Investigators in Ukraine have had to relocate repeatedly due to Russian bombing, the person said. Members of the fact-finding group, known as the Human Rights Monitoring Mission in Ukraine, have been unable to visit the locations of incidents, relying on trusted contacts and satellite imagery to document civilian casualties, the person said. 

Yet the biggest delays may ultimately be bureaucratic. It took more than a decade, for instance, to put former Yugoslav leader Slobodan Milosevic on trial for his role in perpetrating atrocities against Bosnian Muslims. Milosevic died while in custody, before a verdict. ICC charges of crimes against humanity against the late Sudanese President Omar Al Bashir never managed to even secure his arrest. 

This time will be different, officials insist. 

“The wheels of accountability can move slowly, but they move, and someday, some way, somewhere, those who committed these crimes and those who ordered the crimes will be held accountable,” US Secretary of State Antony Blinken said in an interview with NBC News.  

Yet there are few expectations that Russian President Vladimir Putin will face Milosevic’s fate, ending his days in a prison cell near The Hague, where the ICC is based. 

A more immediate challenge for Western allies is how to coordinate the vast resources being offered to Ukraine. French Minister of Justice Eric Dupond-Moretti told Le Monde that Ukraine appealed to Eurojust, the European Union’s agency for judicial cooperation in criminal matters, to centralise the work of investigators and the collection of evidence.

Eurojust said it backs a joint investigation team initially formed by Lithuania, Poland and Ukraine to probe war crimes, crimes against humanity and other “core crimes,” adding that additional nations may join the team. Polish prosecutors say they have collected about 1,000 pieces of witness testimony describing instances of alleged war crimes as well as other evidence. 

 

'Options and mechanisms'

Evidence gathered by a variety of entities will be cross-checked among allies, experts say. One question for now is who would prosecute the case. UN Secretary-General António Guterres has called for an independent probe, and 41 nations have asked the ICC to investigate allegations of mass atrocities. 

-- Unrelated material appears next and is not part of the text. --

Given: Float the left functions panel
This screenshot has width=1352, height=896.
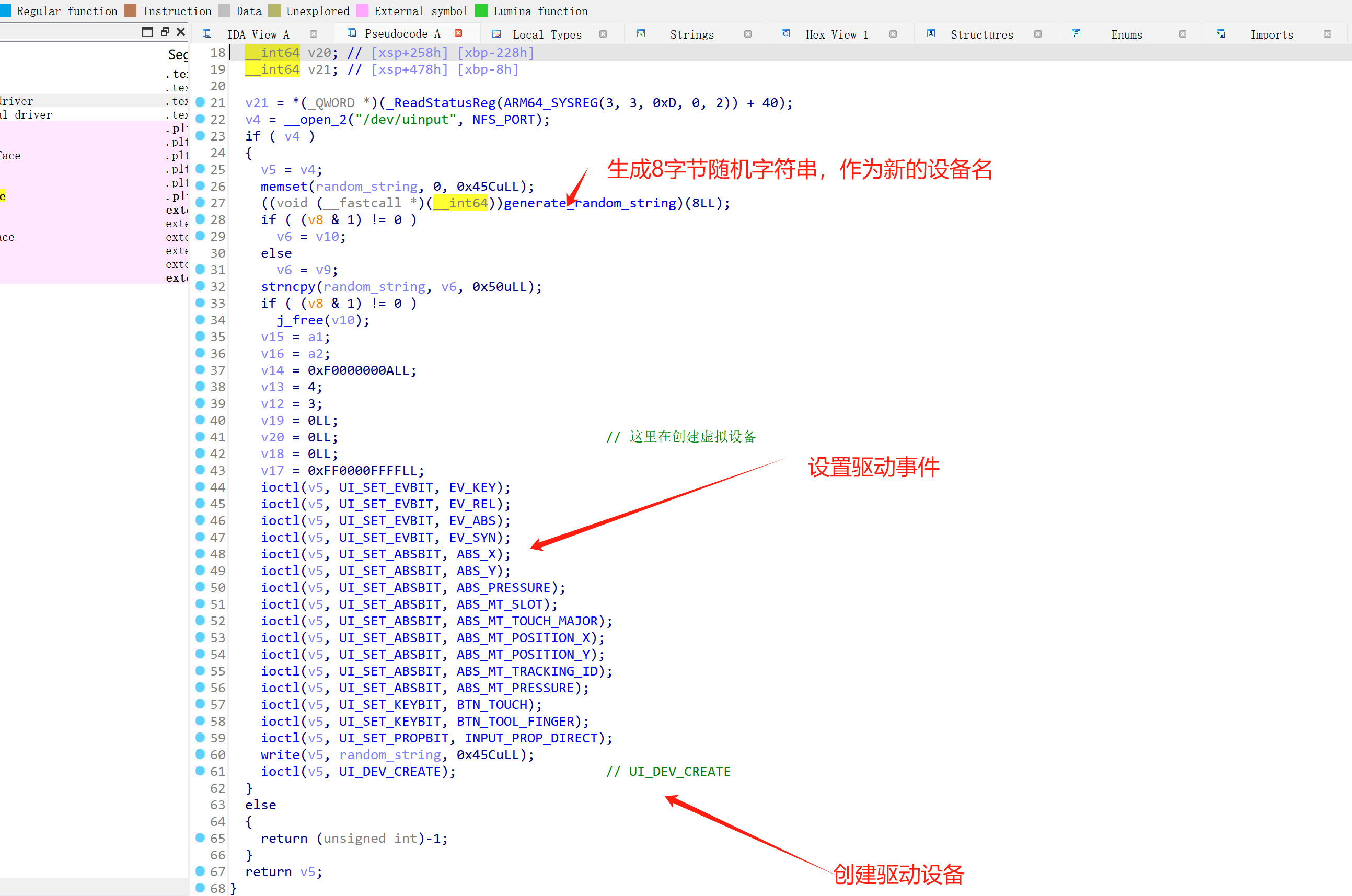Looking at the screenshot, I should click(x=165, y=32).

And although the United States is cooperating with the ICC, it isn’t a member state and has clashed with the organisation over its investigations into Israeli actions in Palestinian territories as well as efforts to look into American military operations in Afghanistan. US officials have declined so far to say whether the ICC would be the right court to pursue a case against Russia, which also isn’t a member of the ICC.

There are “different options and different mechanisms we’re working through now,” White House Press Secretary Jen Psaki said. “But it has not yet been determined what the international mechanism is.”   

Other options would be for Washington and allies such as Germany and France to create an ad hoc international tribunal outside of the UN or for a country’s domestic court system to take up the case under “universal jurisdiction.” 

The concept of universal jurisdiction enabled Israel to prosecute a senior Nazi official, Adolf Eichmann, for his role in the Holocaust. More recently, a German court sentenced a Syrian leader for his role in torturing thousands of people as head of interrogation in a prison in Damascus.

But any such efforts would undermine the legitimacy of the process, Human Right Watch’s Charbonneau said. 

“It’s very important these investigations be seen as independent and credible for everyone,” Charbonneau said. “You want to make it impossible for Russia to come up with conspiracy theories.”